Hello #hcldr friends, peers, lurkers, and accidental visitors! You’re all welcome here! I had a blog planned for this last Tuesday of April, but something more important crossed my feed.

A dear friend, #hcldr, and incredible librarian shared a Tweet that rocked my core. You know her as Patricia Anderson @pfanderson – thanks, Patricia! Patricia shared Ted Closson’s (@vinegartom) moving, melancholy, and powerfully personal story of the life and death of his friend, Shane. Please read Ted’s outstanding graphical story here: A GoFundMe Campaign Is Not Health Insurance – My friend died $50 short. It doesn’t have to be that way.

Shane’s story is an all-too-common one in America today: he fell through the cracks of healthcare coverage and was faced with buying insulin at cost to live. You can guess he was a type-1 diabetic, wholly dependent upon insulin for life. We can talk about Shane’s access to healthcare coverage (which he was waiting to kick in), or we can talk about the unconscionable fact that a commonly used and needed lifesaving drug for over 1.5M Americans has become exorbitantly expensive. Insulin isn’t rare, an orphan drug, or recently developed.

Insulin is simply ___ expensive.

Choose your adverb depending on your station and resources in life: somewhat, very, exorbitantly, colorful curse, criminally, justifiably, and so forth. The #insulin4all movement has some thoughts on this question – do check them out.

How did we get here for insulin, many other drugs, healthcare coverage in more than name only, and so many other aspects of our healthcare “system”?

 

A great discussion of the ethical dilemma medicine is facing with limited health resources and the need for affordable medication and care was written by A Country Doctor, MD on KevinMD.com: Benefit vs. social responsibility: a profound ethical dilemma in medicine today. Thanks to @RasuShrestha for turning me on to this family physician’s writing.

This story matters. You matter. Let’s not let this conversation be a flash on Twitter and then be covered up by the latest news.

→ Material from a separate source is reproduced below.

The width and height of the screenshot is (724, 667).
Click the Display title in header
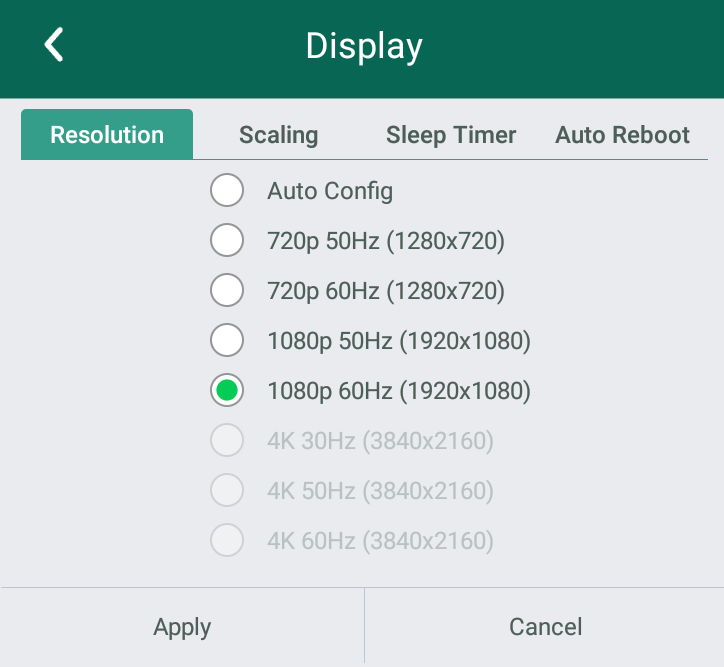click(364, 46)

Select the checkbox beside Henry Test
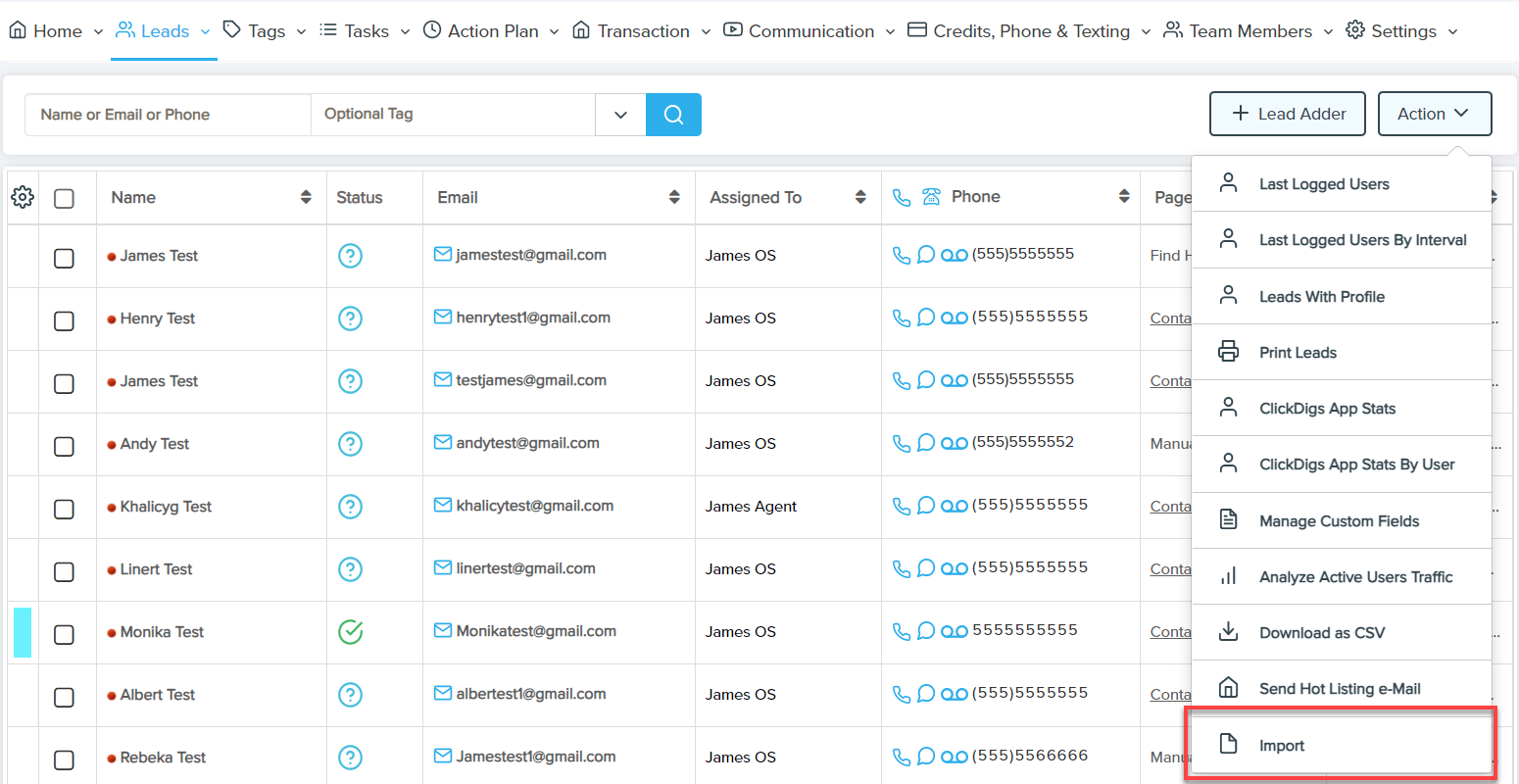(x=64, y=320)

Talk about this now, create movement and action to push back against the darkness that took Shane’s life for want of $50. We can do this, you can do this, I know it since I have seen what all of you can do. Create, innovate, change, build, tear down – this isn’t about yelling how upset we are – this is about creating a new standard.

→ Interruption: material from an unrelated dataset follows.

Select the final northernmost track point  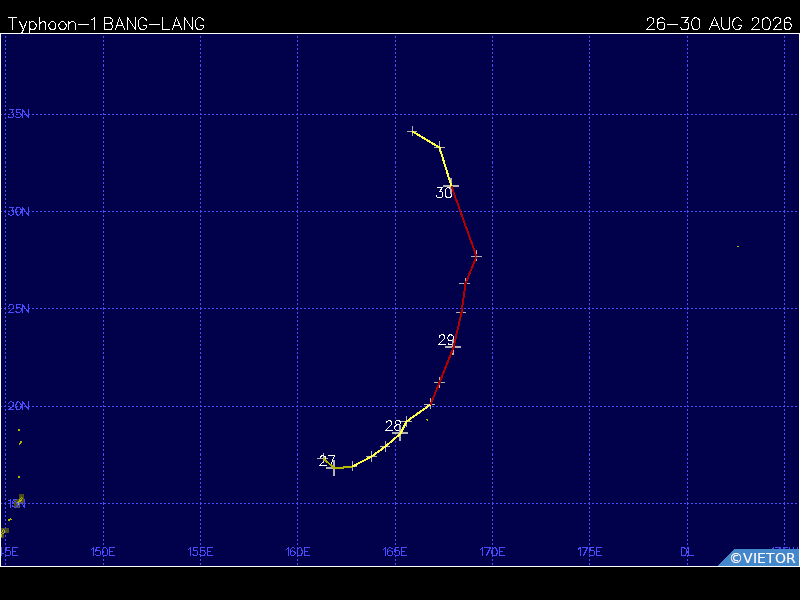412,132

Please join us Tuesday, April 24, 2018, at 8:30 pm ET (for your local time click here) as we discuss the following topics:

  1. How should access to a drug that is necessary for life for ~1.5M Americans, such as insulin, be handled? What can we learn from other nations on this?
  2. What do you see as the major impediments to effective change of the current drug pricing paradigm?
  3. Where should our most urgent focus be: medication access, improved healthcare coverage/access, pricing transparency, or?
  4. What action steps should we all be taking right now to get change moving vs just more “talk” about the problem?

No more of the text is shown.